### ESTRATTO DELLA FONTE
····················

Abbiamo poi il «mito dell’America, terra dell’avventura e della libertà», a cui le giovani generazioni si rifanno, in rotta di collisione con una cultura di ambito provinciale che li aveva delusi, attraverso la cinematografia e i fumetti. È un immaginario in cui ricorrono «i miti dell’Avventura e dell’Esotismo», in cui gli stessi giovani mostrano di ricercare concetti più freschi del retorico e vacuo patriottismo insegnato a scuola, una realtà differente che si riflette nei «tanti Tarzan, pirati, corsari, spadaccini e cow-boys», per non parlare dei nomi esotici o di origine salgariana.

O, ancora, echi classici, cui sono particolarmente sensibili discenti e docenti – anche se non esclusivamente: va pur sempre considerata una certa “inerzia” delle reminiscenze scolastiche, che agisce su strati più larghi di quelli della cultura in senso stretto – che si impegnano nella lotta resistenziale e che eleggono dei, semidei ed eroi di Omero, così come filosofi e statisti della storia antica, quali referenti per il proprio pseudonimo. Sono presenti anche echi della «romanità», ma «non tanto (…) i dominatori, i condottieri delle “quadrate legioni” (…), quanto gli oppositori della colonizzazione e della pax romana: non i Giulio Cesare, ma gli Annibale, gli Asdrubale e gli Amilcare» o gli schiavi come Spartaco.

····················

### DATI MEMORIZZATI
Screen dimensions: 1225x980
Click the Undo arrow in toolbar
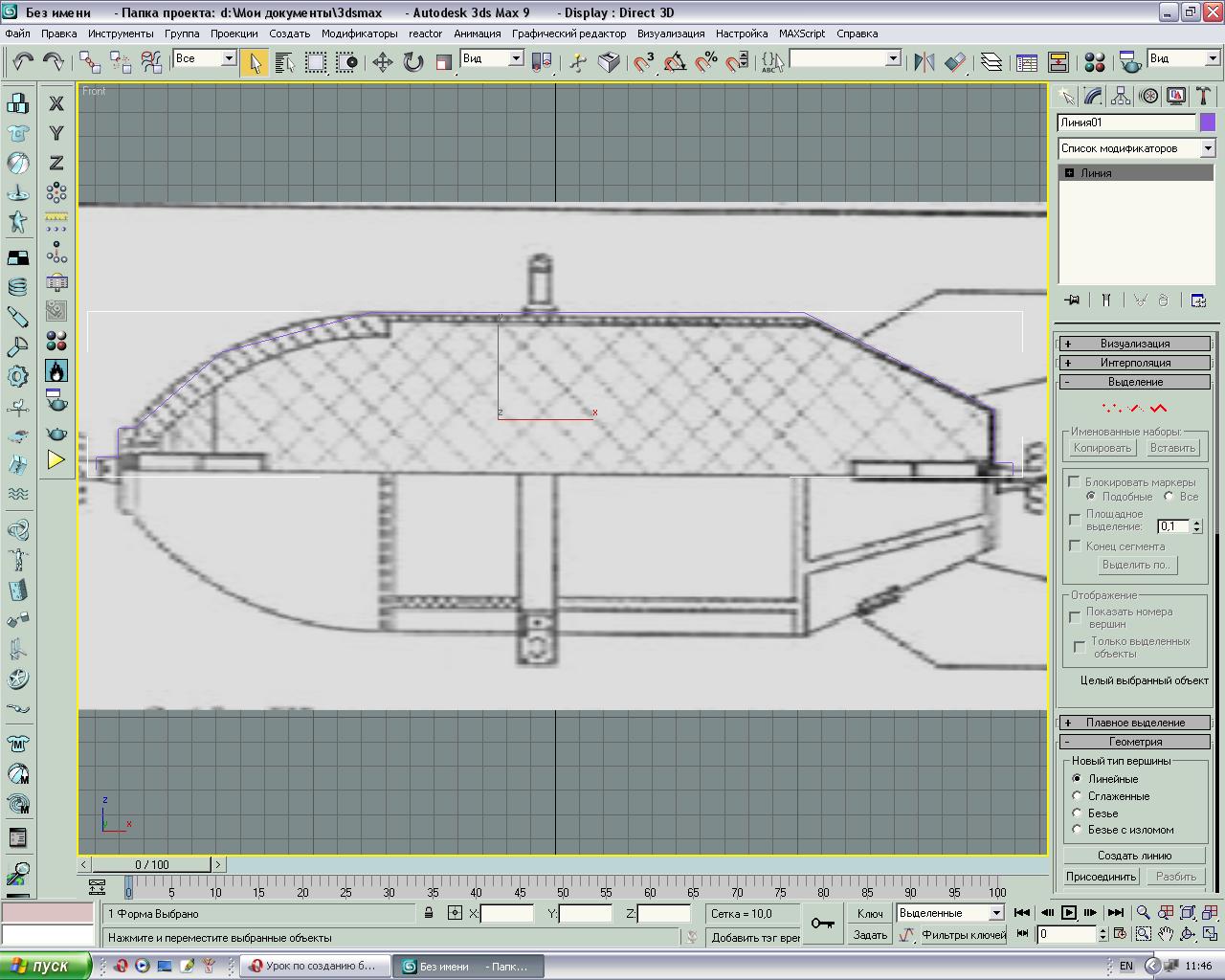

····················

### BREVE PROBLEMA 1
Secondo l'estratto, attraverso quali mezzi le giovani generazioni si rifanno al mito dell'America?
### BREVE PROBLEMA 2
Indica se ciascuna affermazione concorda con l'estratto, rispondendo sì o no e citando le parole decisive:
(a) Il patriottismo insegnato a scuola viene definito retorico e vacuo.
(b) Gli echi della romanità riguardano soprattutto i condottieri delle legioni.
(c) Gli echi classici interessano soltanto discenti e docenti.
### BREVE PROBLEMA 3
Per favore, trascrivi dall'estratto il passo che comincia con "O, ancora, echi" e termina con "schiavi come Spartaco.".

### RISPOSTA ALL'ESERCIZIO 1
Attraverso la cinematografia e i fumetti.

### RISPOSTA ALL'ESERCIZIO 2
(a) Sì: "del retorico e vacuo patriottismo insegnato a scuola".
(b) No: "non tanto (…) i dominatori, i condottieri delle “quadrate legioni” (…), quanto gli oppositori della colonizzazione e della pax romana".
(c) No: "anche se non esclusivamente".

### RISPOSTA ALL'ESERCIZIO 3
O, ancora, echi classici, cui sono particolarmente sensibili discenti e docenti – anche se non esclusivamente: va pur sempre considerata una certa “inerzia” delle reminiscenze scolastiche, che agisce su strati più larghi di quelli della cultura in senso stretto – che si impegnano nella lotta resistenziale e che eleggono dei, semidei ed eroi di Omero, così come filosofi e statisti della storia antica, quali referenti per il proprio pseudonimo. Sono presenti anche echi della «romanità», ma «non tanto (…) i dominatori, i condottieri delle “quadrate legioni” (…), quanto gli oppositori della colonizzazione e della pax romana: non i Giulio Cesare, ma gli Annibale, gli Asdrubale e gli Amilcare» o gli schiavi come Spartaco.